We can get rid of some of the other r's though, like these cross sections. If the reactor is actually homogeneous, then the cross section is the same everywhere because the materials are the same everywhere. So we can get rid of the r's here, the r's here, and there, and there. And that's it, I think. I don't think I missed any, good.
Next up-- if this reactor is homogeneous, then does it really matter at which location we're taking this balance? Does it really matter which little volume element we're looking at? We say these equations are-- we'll call them volume identical, which means if this same equation is satisfied at any point in the reactor, we don't need to do the volume integral over the whole reactor. It's not like it's going to change anywhere we go.

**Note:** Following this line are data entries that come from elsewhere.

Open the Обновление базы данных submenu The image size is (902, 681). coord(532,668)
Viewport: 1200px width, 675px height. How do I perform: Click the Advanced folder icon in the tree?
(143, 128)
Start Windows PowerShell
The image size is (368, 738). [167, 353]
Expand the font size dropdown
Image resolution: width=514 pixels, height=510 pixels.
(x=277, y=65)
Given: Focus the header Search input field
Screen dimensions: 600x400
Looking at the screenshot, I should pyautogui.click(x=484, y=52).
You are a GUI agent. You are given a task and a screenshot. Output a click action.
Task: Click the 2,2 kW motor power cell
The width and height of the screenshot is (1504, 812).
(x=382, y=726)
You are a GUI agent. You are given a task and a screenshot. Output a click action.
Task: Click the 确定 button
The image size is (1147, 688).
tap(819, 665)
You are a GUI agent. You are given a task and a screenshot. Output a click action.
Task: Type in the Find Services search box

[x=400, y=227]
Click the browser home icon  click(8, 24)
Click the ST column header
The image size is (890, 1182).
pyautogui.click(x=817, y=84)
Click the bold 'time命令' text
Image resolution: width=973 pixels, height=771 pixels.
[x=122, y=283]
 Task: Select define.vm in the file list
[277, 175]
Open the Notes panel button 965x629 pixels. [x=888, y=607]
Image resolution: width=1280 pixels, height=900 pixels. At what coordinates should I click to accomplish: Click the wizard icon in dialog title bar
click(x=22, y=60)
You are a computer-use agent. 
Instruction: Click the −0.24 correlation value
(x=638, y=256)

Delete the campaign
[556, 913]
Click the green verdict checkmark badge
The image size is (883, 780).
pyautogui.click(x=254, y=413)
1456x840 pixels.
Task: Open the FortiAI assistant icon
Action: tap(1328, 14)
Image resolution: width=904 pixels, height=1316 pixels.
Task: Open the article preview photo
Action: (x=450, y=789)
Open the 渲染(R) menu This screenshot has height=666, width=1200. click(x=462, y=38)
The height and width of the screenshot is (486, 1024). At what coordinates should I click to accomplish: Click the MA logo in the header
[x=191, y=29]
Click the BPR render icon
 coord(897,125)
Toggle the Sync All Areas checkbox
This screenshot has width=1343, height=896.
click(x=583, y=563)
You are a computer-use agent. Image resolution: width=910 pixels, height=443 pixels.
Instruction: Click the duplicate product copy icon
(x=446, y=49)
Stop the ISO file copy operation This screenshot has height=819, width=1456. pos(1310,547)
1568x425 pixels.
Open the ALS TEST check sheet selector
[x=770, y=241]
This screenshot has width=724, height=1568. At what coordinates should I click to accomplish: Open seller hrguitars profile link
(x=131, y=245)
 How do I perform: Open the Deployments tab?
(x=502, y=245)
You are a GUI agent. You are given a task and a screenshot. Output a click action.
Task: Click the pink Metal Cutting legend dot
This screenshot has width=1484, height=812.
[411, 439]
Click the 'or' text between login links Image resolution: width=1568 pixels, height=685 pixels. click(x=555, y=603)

So forget the volume integrals. Hopefully, you guys see where I'm going with this. And I've never tried teaching it like this rainbow explosion before. But I'm kind of excited to see how it turns out.
So already like 2/3 of the stuff that we had written are gone. What's the only variable left that we can go after? What's the only color left that I haven't really used?
Energy, so we can make a couple of different assumptions. This equation as it is not yet really analytically solvable, because a lot of these energy dependent terms don't have analytical solutions, or even forms like the cross sections. But we can start attacking energy.
Hopefully, this is different enough from white. Yeah, is that big enough difference for you guys to see? Good, OK, we can start doing this in a few different ways.
I want to mention what they are. And then we're going to do the easiest one. So the way it's done for real, like in the computational reactor physics group, is you can discretize the energy into a bunch of little energy groups. So you can write this equation for every little energy group, and assume that along this energy scale, ranging from your maximum energy to probably thermal energy-- 025, let's do this clearly with thick chalk.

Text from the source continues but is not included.